*** Source material Section Begins ***
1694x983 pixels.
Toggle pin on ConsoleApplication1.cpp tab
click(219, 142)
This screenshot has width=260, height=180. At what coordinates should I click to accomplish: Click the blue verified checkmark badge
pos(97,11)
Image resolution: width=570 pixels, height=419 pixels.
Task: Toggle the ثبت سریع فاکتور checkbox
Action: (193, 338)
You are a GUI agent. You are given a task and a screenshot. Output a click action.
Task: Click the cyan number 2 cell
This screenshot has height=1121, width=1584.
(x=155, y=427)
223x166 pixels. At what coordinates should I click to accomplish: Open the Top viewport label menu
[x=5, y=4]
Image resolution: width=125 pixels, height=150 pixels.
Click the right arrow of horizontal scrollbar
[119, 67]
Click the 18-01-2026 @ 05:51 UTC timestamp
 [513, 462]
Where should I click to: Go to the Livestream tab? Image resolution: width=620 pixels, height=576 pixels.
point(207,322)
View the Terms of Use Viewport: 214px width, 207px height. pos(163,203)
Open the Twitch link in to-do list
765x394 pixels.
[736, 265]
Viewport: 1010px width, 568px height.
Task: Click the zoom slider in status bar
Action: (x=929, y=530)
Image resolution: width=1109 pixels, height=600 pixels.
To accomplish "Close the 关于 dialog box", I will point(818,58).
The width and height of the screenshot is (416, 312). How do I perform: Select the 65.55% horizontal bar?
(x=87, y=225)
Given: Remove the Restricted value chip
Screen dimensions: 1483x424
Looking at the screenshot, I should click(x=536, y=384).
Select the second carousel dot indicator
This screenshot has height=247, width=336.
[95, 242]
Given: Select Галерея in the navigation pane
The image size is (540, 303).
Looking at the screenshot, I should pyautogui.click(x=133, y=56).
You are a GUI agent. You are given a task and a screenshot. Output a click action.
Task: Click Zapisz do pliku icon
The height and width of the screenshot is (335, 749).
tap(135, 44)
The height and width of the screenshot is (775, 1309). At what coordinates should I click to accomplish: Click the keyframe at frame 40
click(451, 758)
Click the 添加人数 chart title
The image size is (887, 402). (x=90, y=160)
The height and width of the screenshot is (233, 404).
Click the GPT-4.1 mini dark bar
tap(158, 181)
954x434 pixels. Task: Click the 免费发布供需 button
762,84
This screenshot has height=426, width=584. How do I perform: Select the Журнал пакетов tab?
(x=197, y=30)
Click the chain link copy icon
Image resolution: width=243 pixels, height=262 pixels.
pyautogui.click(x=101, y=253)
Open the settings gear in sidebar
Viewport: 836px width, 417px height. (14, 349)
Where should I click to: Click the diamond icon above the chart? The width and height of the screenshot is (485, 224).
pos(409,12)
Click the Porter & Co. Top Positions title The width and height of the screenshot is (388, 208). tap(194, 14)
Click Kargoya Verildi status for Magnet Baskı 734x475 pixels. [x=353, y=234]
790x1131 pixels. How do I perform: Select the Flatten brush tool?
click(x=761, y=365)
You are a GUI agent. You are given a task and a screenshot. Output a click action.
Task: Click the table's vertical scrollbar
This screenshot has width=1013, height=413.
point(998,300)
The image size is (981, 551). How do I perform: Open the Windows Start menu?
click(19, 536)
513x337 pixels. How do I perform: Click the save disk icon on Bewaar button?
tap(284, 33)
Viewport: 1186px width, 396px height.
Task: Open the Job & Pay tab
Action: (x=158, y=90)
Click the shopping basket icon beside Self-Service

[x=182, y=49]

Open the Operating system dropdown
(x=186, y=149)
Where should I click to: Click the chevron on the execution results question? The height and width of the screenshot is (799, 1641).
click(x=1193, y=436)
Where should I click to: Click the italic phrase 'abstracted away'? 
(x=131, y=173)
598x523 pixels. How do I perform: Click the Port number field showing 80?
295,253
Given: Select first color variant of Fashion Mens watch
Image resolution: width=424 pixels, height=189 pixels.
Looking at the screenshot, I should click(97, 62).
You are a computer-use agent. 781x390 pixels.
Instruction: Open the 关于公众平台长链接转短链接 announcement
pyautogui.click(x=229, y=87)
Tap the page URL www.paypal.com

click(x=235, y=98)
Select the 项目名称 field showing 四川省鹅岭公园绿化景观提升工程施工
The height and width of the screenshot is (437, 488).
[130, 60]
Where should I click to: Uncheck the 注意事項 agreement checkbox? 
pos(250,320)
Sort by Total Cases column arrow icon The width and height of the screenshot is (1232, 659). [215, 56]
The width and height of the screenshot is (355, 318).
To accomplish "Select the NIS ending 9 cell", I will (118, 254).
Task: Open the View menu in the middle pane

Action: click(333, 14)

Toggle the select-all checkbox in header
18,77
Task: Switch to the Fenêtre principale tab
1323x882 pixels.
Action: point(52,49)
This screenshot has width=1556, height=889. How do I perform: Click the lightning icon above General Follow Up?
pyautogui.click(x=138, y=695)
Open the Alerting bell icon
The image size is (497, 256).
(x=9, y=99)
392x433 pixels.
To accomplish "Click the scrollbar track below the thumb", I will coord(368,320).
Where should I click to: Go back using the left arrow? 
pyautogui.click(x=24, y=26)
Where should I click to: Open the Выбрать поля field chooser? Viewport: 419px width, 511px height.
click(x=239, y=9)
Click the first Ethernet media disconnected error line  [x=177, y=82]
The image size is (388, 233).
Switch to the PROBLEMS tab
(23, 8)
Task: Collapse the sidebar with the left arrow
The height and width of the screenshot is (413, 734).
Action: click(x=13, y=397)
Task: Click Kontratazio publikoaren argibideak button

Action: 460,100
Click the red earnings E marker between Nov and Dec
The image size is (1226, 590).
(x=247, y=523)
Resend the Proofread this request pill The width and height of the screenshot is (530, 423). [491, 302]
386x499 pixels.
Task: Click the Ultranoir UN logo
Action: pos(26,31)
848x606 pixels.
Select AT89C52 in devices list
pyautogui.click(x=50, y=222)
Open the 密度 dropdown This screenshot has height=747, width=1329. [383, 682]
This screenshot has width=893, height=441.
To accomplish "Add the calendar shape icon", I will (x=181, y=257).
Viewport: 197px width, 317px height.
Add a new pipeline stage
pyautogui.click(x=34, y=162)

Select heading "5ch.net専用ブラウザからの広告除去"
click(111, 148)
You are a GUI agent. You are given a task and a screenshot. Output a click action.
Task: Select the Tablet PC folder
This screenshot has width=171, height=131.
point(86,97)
*** Source material Section Ends ***
Task> Retype each record in full, please.

Output below>
1694x983 pixels.
Toggle pin on ConsoleApplication1.cpp tab
click(219, 142)
This screenshot has width=260, height=180. At what coordinates should I click to accomplish: Click the blue verified checkmark badge
pos(97,11)
Image resolution: width=570 pixels, height=419 pixels.
Task: Toggle the ثبت سریع فاکتور checkbox
Action: (193, 338)
You are a GUI agent. You are given a task and a screenshot. Output a click action.
Task: Click the cyan number 2 cell
This screenshot has height=1121, width=1584.
(x=155, y=427)
223x166 pixels. At what coordinates should I click to accomplish: Open the Top viewport label menu
[x=5, y=4]
Image resolution: width=125 pixels, height=150 pixels.
Click the right arrow of horizontal scrollbar
[119, 67]
Click the 18-01-2026 @ 05:51 UTC timestamp
 [513, 462]
Where should I click to: Go to the Livestream tab? Image resolution: width=620 pixels, height=576 pixels.
point(207,322)
View the Terms of Use Viewport: 214px width, 207px height. pos(163,203)
Open the Twitch link in to-do list
765x394 pixels.
[736, 265]
Viewport: 1010px width, 568px height.
Task: Click the zoom slider in status bar
Action: (x=929, y=530)
Image resolution: width=1109 pixels, height=600 pixels.
To accomplish "Close the 关于 dialog box", I will point(818,58).
The width and height of the screenshot is (416, 312). How do I perform: Select the 65.55% horizontal bar?
(x=87, y=225)
Given: Remove the Restricted value chip
Screen dimensions: 1483x424
Looking at the screenshot, I should click(x=536, y=384).
Select the second carousel dot indicator
This screenshot has height=247, width=336.
[95, 242]
Given: Select Галерея in the navigation pane
The image size is (540, 303).
Looking at the screenshot, I should pyautogui.click(x=133, y=56).
You are a GUI agent. You are given a task and a screenshot. Output a click action.
Task: Click Zapisz do pliku icon
The height and width of the screenshot is (335, 749).
tap(135, 44)
The height and width of the screenshot is (775, 1309). At what coordinates should I click to accomplish: Click the keyframe at frame 40
click(451, 758)
Click the 添加人数 chart title
The image size is (887, 402). (x=90, y=160)
The height and width of the screenshot is (233, 404).
Click the GPT-4.1 mini dark bar
tap(158, 181)
954x434 pixels. Task: Click the 免费发布供需 button
762,84
This screenshot has height=426, width=584. How do I perform: Select the Журнал пакетов tab?
(x=197, y=30)
Click the chain link copy icon
Image resolution: width=243 pixels, height=262 pixels.
pyautogui.click(x=101, y=253)
Open the settings gear in sidebar
Viewport: 836px width, 417px height. (14, 349)
Where should I click to: Click the diamond icon above the chart? The width and height of the screenshot is (485, 224).
pos(409,12)
Click the Porter & Co. Top Positions title The width and height of the screenshot is (388, 208). tap(194, 14)
Click Kargoya Verildi status for Magnet Baskı 734x475 pixels. [x=353, y=234]
790x1131 pixels. How do I perform: Select the Flatten brush tool?
click(x=761, y=365)
You are a GUI agent. You are given a task and a screenshot. Output a click action.
Task: Click the table's vertical scrollbar
This screenshot has width=1013, height=413.
point(998,300)
The image size is (981, 551). How do I perform: Open the Windows Start menu?
click(19, 536)
513x337 pixels. How do I perform: Click the save disk icon on Bewaar button?
tap(284, 33)
Viewport: 1186px width, 396px height.
Task: Open the Job & Pay tab
Action: (x=158, y=90)
Click the shopping basket icon beside Self-Service

[x=182, y=49]

Open the Operating system dropdown
(x=186, y=149)
Where should I click to: Click the chevron on the execution results question? The height and width of the screenshot is (799, 1641).
click(x=1193, y=436)
Where should I click to: Click the italic phrase 'abstracted away'? 
(x=131, y=173)
598x523 pixels. How do I perform: Click the Port number field showing 80?
295,253
Given: Select first color variant of Fashion Mens watch
Image resolution: width=424 pixels, height=189 pixels.
Looking at the screenshot, I should click(97, 62).
You are a computer-use agent. 781x390 pixels.
Instruction: Open the 关于公众平台长链接转短链接 announcement
pyautogui.click(x=229, y=87)
Tap the page URL www.paypal.com

click(x=235, y=98)
Select the 项目名称 field showing 四川省鹅岭公园绿化景观提升工程施工
The height and width of the screenshot is (437, 488).
[130, 60]
Where should I click to: Uncheck the 注意事項 agreement checkbox? 
pos(250,320)
Sort by Total Cases column arrow icon The width and height of the screenshot is (1232, 659). [215, 56]
The width and height of the screenshot is (355, 318).
To accomplish "Select the NIS ending 9 cell", I will (118, 254).
Task: Open the View menu in the middle pane

Action: click(333, 14)

Toggle the select-all checkbox in header
18,77
Task: Switch to the Fenêtre principale tab
1323x882 pixels.
Action: point(52,49)
This screenshot has width=1556, height=889. How do I perform: Click the lightning icon above General Follow Up?
pyautogui.click(x=138, y=695)
Open the Alerting bell icon
The image size is (497, 256).
(x=9, y=99)
392x433 pixels.
To accomplish "Click the scrollbar track below the thumb", I will coord(368,320).
Where should I click to: Go back using the left arrow? 
pyautogui.click(x=24, y=26)
Where should I click to: Open the Выбрать поля field chooser? Viewport: 419px width, 511px height.
click(x=239, y=9)
Click the first Ethernet media disconnected error line  [x=177, y=82]
The image size is (388, 233).
Switch to the PROBLEMS tab
(23, 8)
Task: Collapse the sidebar with the left arrow
The height and width of the screenshot is (413, 734).
Action: click(x=13, y=397)
Task: Click Kontratazio publikoaren argibideak button

Action: 460,100
Click the red earnings E marker between Nov and Dec
The image size is (1226, 590).
(x=247, y=523)
Resend the Proofread this request pill The width and height of the screenshot is (530, 423). [491, 302]
386x499 pixels.
Task: Click the Ultranoir UN logo
Action: pos(26,31)
848x606 pixels.
Select AT89C52 in devices list
pyautogui.click(x=50, y=222)
Open the 密度 dropdown This screenshot has height=747, width=1329. [383, 682]
This screenshot has width=893, height=441.
To accomplish "Add the calendar shape icon", I will (x=181, y=257).
Viewport: 197px width, 317px height.
Add a new pipeline stage
pyautogui.click(x=34, y=162)

Select heading "5ch.net専用ブラウザからの広告除去"
click(111, 148)
You are a GUI agent. You are given a task and a screenshot. Output a click action.
Task: Select the Tablet PC folder
This screenshot has width=171, height=131.
point(86,97)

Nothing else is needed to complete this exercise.